PALERMO – Alberto Acierno è stato condannato a sei anni e sei mesi di reclusione con l’accusa di peculato. I giudici della quarta sezione penale di Palermo, presieduti da Vittorio Alcamo, hanno emesso la sentenza dopo oltre due ore di camera di consiglio. L’ex deputato nazionale e regionale è stato inoltre condannato all’interdizione perpetua dai pubblici uffici e a risarcire Fondazione Federico II e Ars, rispettivamente, di 102 e 40mila euro, ovvero l’ammontare delle somme sottratte ai due enti. Infine, il Tribunale ha inviato gli atti del processo in Procura per verificare un’eventuale incriminazione di Acierno per calunnia. Si conclude così una vicenda nata nel settembre 2009 con l’arresto dell’ex parlamentare da parte della guardia di finanza.
Erano due le contestazioni a carico di Acierno e riguardavano la gestione del gruppo misto all’Ars nella XIII legislatura, in qualità di presidente, e quella della Fondazione Federico II, dove fra l’agosto 2006 e il novembre 2007 ha svolto il ruolo di direttore generale. Nel primo caso, Acierno avrebbe sottratto circa 40 mila euro su un totale di oltre 122mila, denaro entrato nel conto corrente del gruppo con un vincolo (decreto presidente Ars 16/2002) che sarebbe dovuto servire a sanare pendenze con l’erario, l’Inps e i vecchi dipendenti del gruppo parlamentare.

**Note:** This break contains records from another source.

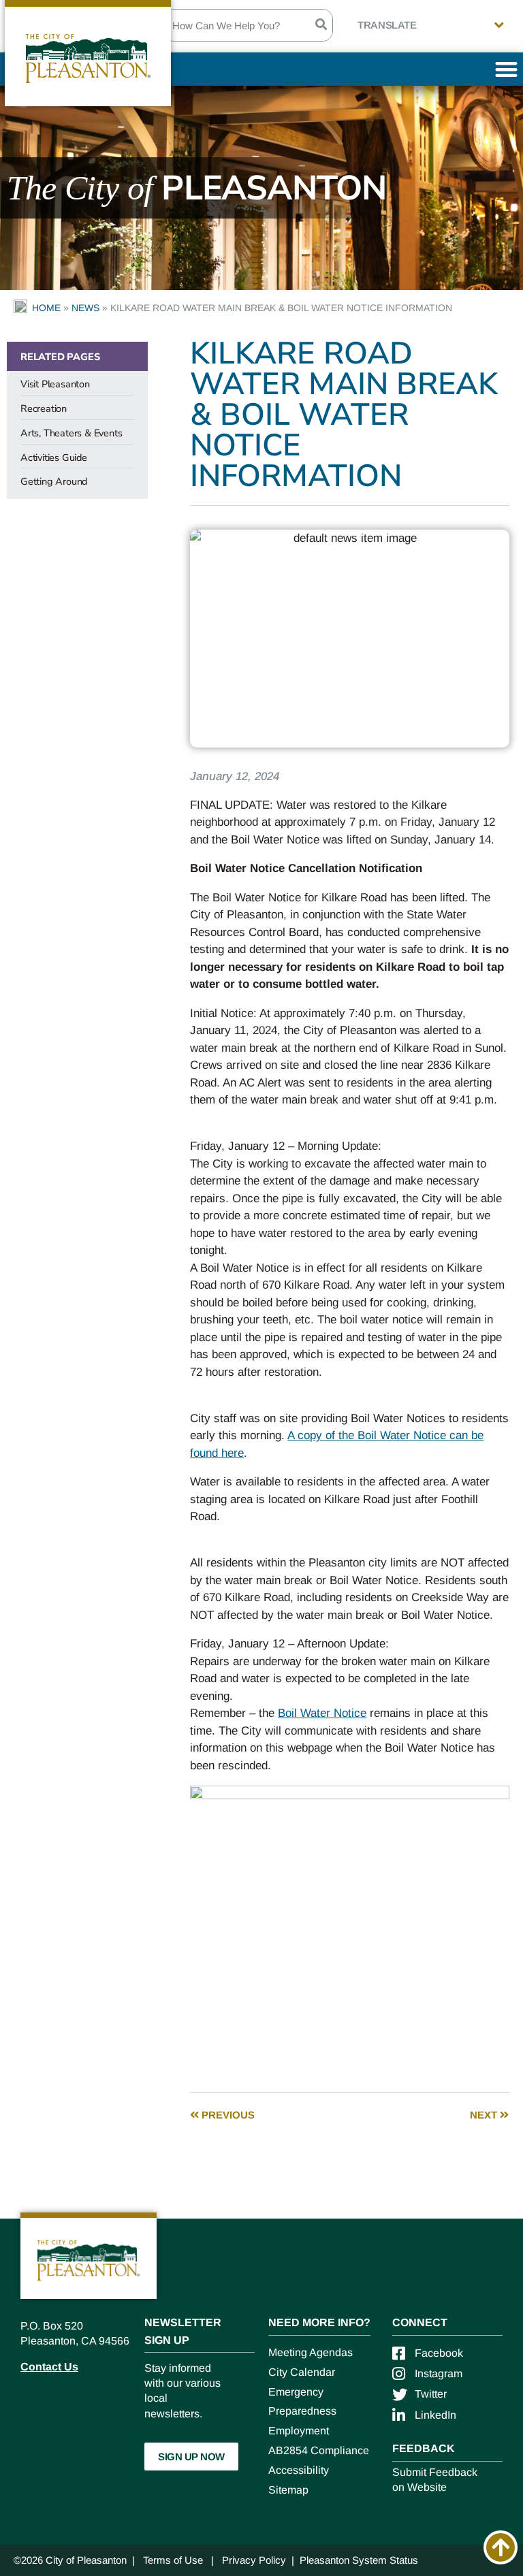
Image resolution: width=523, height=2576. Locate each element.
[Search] (320, 25)
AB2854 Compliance (318, 2450)
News (85, 307)
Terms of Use (173, 2560)
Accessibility (298, 2470)
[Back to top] (501, 2547)
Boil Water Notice (322, 1713)
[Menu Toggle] (506, 69)
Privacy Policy (254, 2560)
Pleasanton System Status (359, 2560)
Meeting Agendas (310, 2352)
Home (46, 307)
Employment (298, 2430)
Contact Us (49, 2366)
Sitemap (288, 2490)
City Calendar (301, 2372)
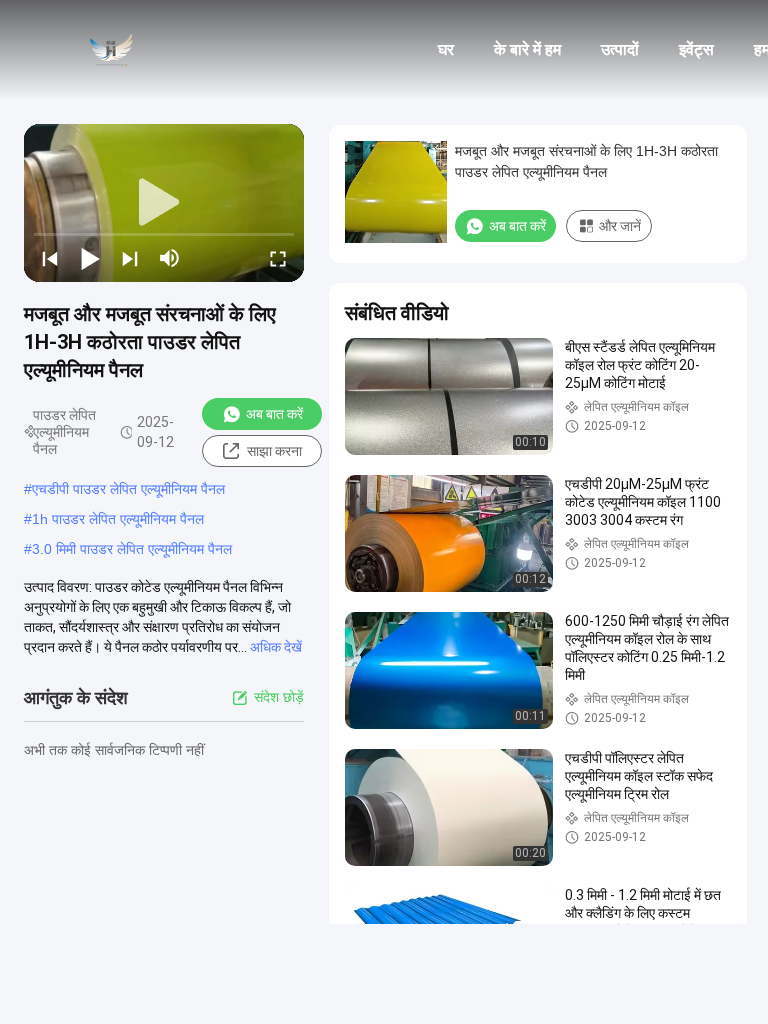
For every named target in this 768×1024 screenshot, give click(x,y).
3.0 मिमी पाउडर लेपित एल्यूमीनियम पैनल (132, 549)
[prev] (50, 258)
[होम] (110, 50)
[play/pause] (90, 258)
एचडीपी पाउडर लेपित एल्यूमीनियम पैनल (128, 489)
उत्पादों (620, 49)
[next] (130, 258)
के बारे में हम (527, 49)
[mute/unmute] (170, 258)
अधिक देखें (276, 647)
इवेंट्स (696, 49)
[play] (164, 203)
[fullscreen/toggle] (278, 258)
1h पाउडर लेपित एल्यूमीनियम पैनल (118, 519)
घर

Il secondo caso riguarda le cosiddette “spese pazze” della Fondazione Federico II, l’ente istituito dall’Ars con una legge del 1997. Acierno viene nominato direttore generale da Gianfranco Miccichè, all’epoca presidente dell’Ars e, quindi, di diritto anche della Fondazione. In questo caso Acierno avrebbe sottratto oltre centomila euro. All’origine della vicenda ci sarebbe un grosso equivoco. Lui sostiene di essersi sempre considerato in questa veste come il direttore di un’azienda privata, ma ha finito per utilizzare l’ente come una sorta di “bancomat”, utilizzando le carte di credito a sua disposizione per le spese più variegate: dai viaggi, ai canoni Sky ed Enel, fino al casino on-line. La sua intenzione era quella di compensare la situazione contabile a ora di fare i conti. Ma a questi, in effetti, mancano oltre 100mila euro. Cifra corrispondente, a detta di Acierno, a un compenso dovutogli come custode delle opere d’arte esposte durante le celebrazioni del 60° anniversario della prima seduta dell’Ars. Ma, a riscontro di ciò, non c’è nulla né nella contabilità della Fondazione, né in quella dell’Assemblea. E Miccichè nega di aver concordato con lui alcun compenso. In questo secondo capo d’imputazione i giudici hanno riconosciuto la “continuità” del reato col precedente e questo ha portato all’aumento di sei mesi della condanna complessiva.
Uno dei nodi fondamentali del processo ha riguardato la qualificazione del reato da contestare ad Acierno: peculato o appropriazione indebita. Se, insomma, i due enti sono da assimilare al privato o al pubblico e, di conseguenza, se Acierno dovesse essere giudicato come un pubblico ufficiale. I giudici hanno attribuito al gruppo misto dell’Ars e alla Fondazione Federico II il carattere di ente di diritto pubblico, creando in questo modo un precedente importante per le nuove indagini in corso, in particolare, sulla gestione dei gruppi dell’Ars nella scorsa legislatura.